Con una conducción que parecía, a posteriori, sospechosa y deliberadamente cautelosa, Robert Weil giró a la izquierda en la rotonda para unirse a la carretera en curva que rodea la gasolinera y que lleva a Crawley propiamente dicho a través del segundo puente que pasa por encima de la M23. Ahí hay una intersección complicada en la que el tráfico que sale de la autopista se cruza con los coches que atraviesan el puente; está regulada por unos semáforos para evitar accidentes. No sabemos por qué Robert Weil se saltó esos semáforos. Algunos creen que era un acto para llamar la atención, un deseo inconsciente de que lo pilláramos. Otros dicen que tenía prisa por llegar a casa y optó por un riesgo calculado, lo que no explicaría los lentos cincuenta kilómetros por hora a los que iba cuando se los saltó. Yo creo que iba tan concentrado en mantener el límite legal de velocidad y evitar llamar la atención que ni siquiera vio el semáforo… Tenía muchas cosas en la cabeza.
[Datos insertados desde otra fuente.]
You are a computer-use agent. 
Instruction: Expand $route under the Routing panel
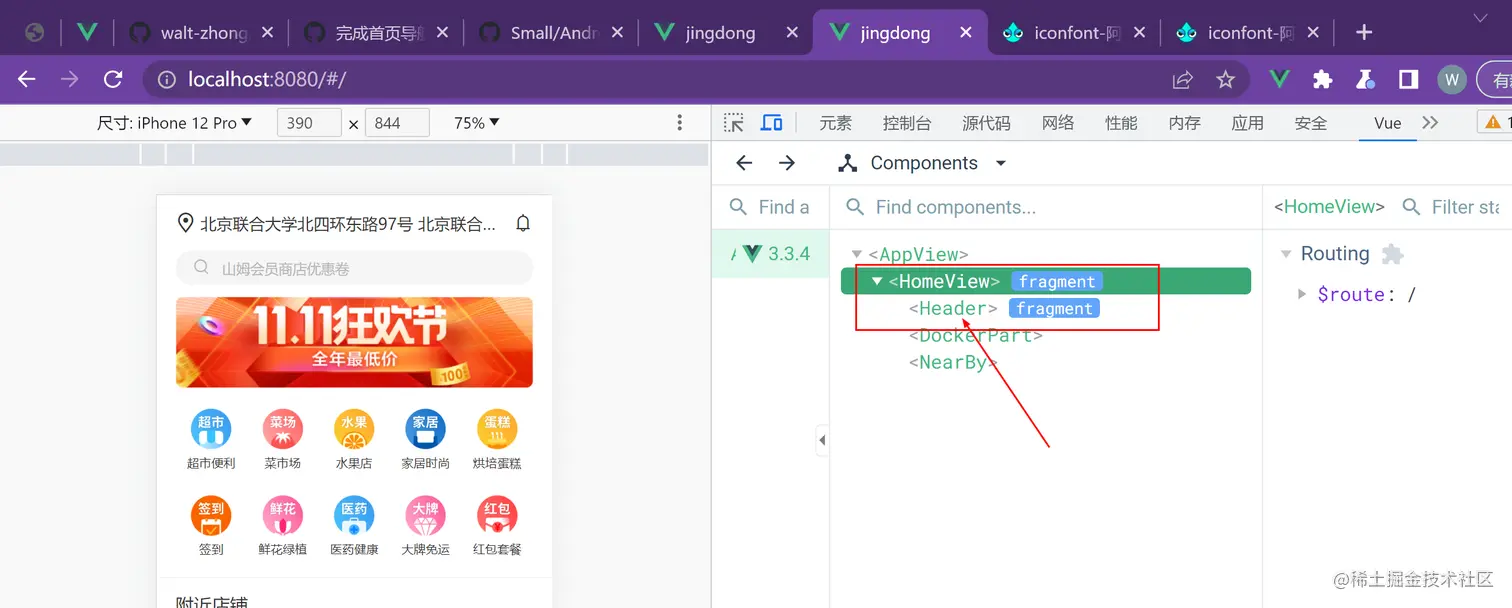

No sabemos en qué estaba pensando Allen Frust cuando salió de la autopista, en ángulo recto con respecto a Robert Weil, a unos ochenta y cinco kilómetros por hora aproximadamente en su Vauxhall Corsa de cinco años de antigüedad. El semáforo se lo permitía, así que siguió girando a la izquierda y estaba en el centro de la intersección cuando golpeó el lateral del Volvo de Robert Weil, justo delante de la puerta del copiloto. El Equipo Forense de Investigación de Accidentes de Sussex determinó después que ninguno de los dos vehículos frenó ni realizó maniobra evasiva alguna antes del choque, lo que les llevó a concluir que, con las condiciones de lluvia y oscuridad, ningún conductor fue consciente de la presencia del otro.
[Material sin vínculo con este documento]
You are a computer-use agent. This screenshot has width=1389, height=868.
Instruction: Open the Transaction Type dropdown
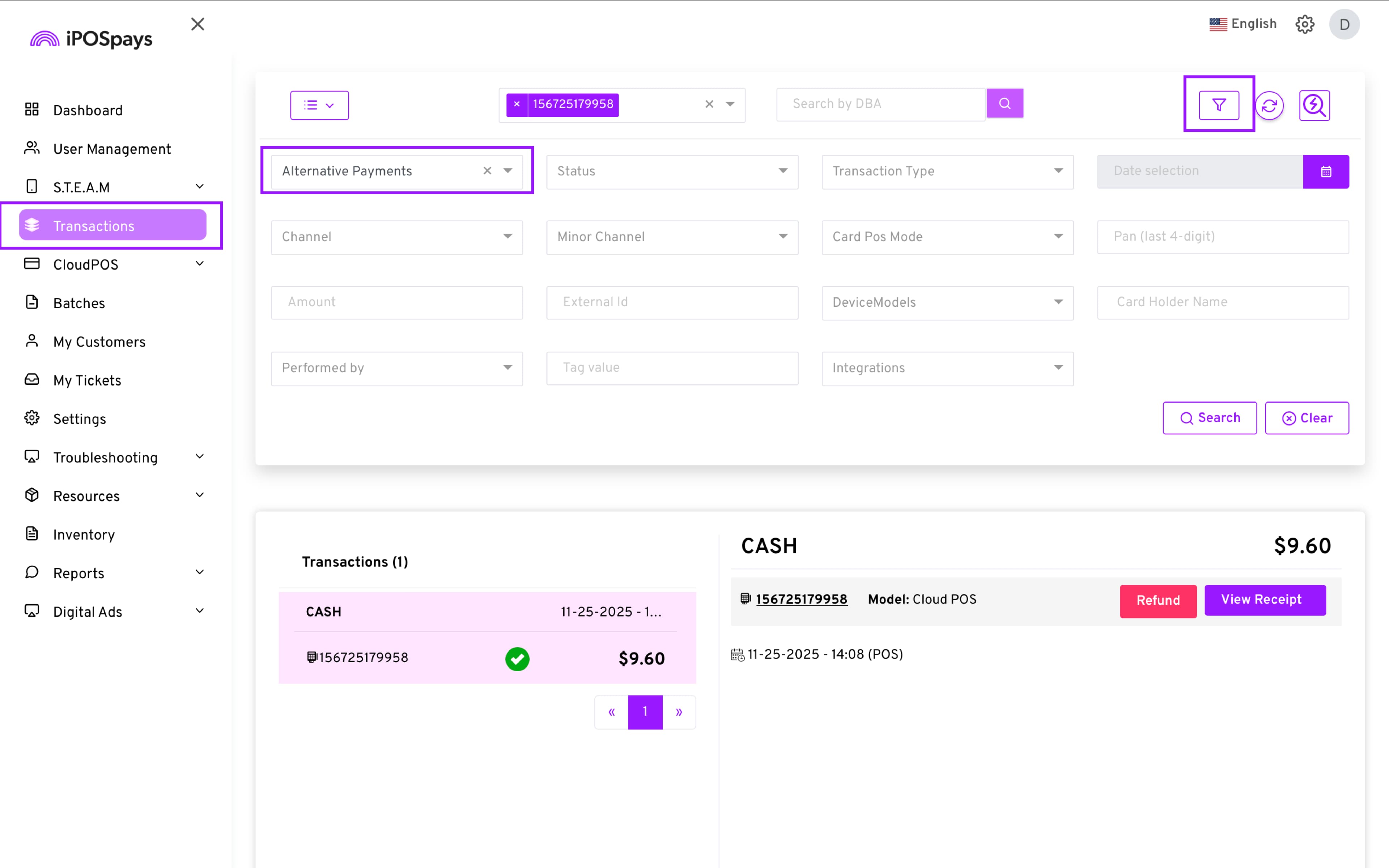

El impacto desplazó el Volvo hasta el arcén cubierto de hierba y lo hizo chocar contra el quitamiedos, donde se detuvo casi de inmediato. El Vauxhall, que circulaba prácticamente el doble de rápido, giró varias veces por culpa de la humedad antes de volcar y dar vueltas de campana hasta una fila de árboles que había más adelante, contra los que terminó estrellándose. Se determinó que, mientras Allen Frust había sobrevivido en primera instancia gracias al cinturón de seguridad y al airbag, por desgracia el cinturón falló mientras el coche hacía trombos y él salió despedido contra el techo, con lo que se fracturó el cuello.
El primer policía que apareció fue la agente Maureen Slatt, que estaba destinada en la cercana comisaría de Northgate, en Crawley. Había estado patrullando sola a menos de un kilómetro al norte y, a pesar de que las condiciones climatológicas habían empeorado, llegó a la escena en menos de dos minutos.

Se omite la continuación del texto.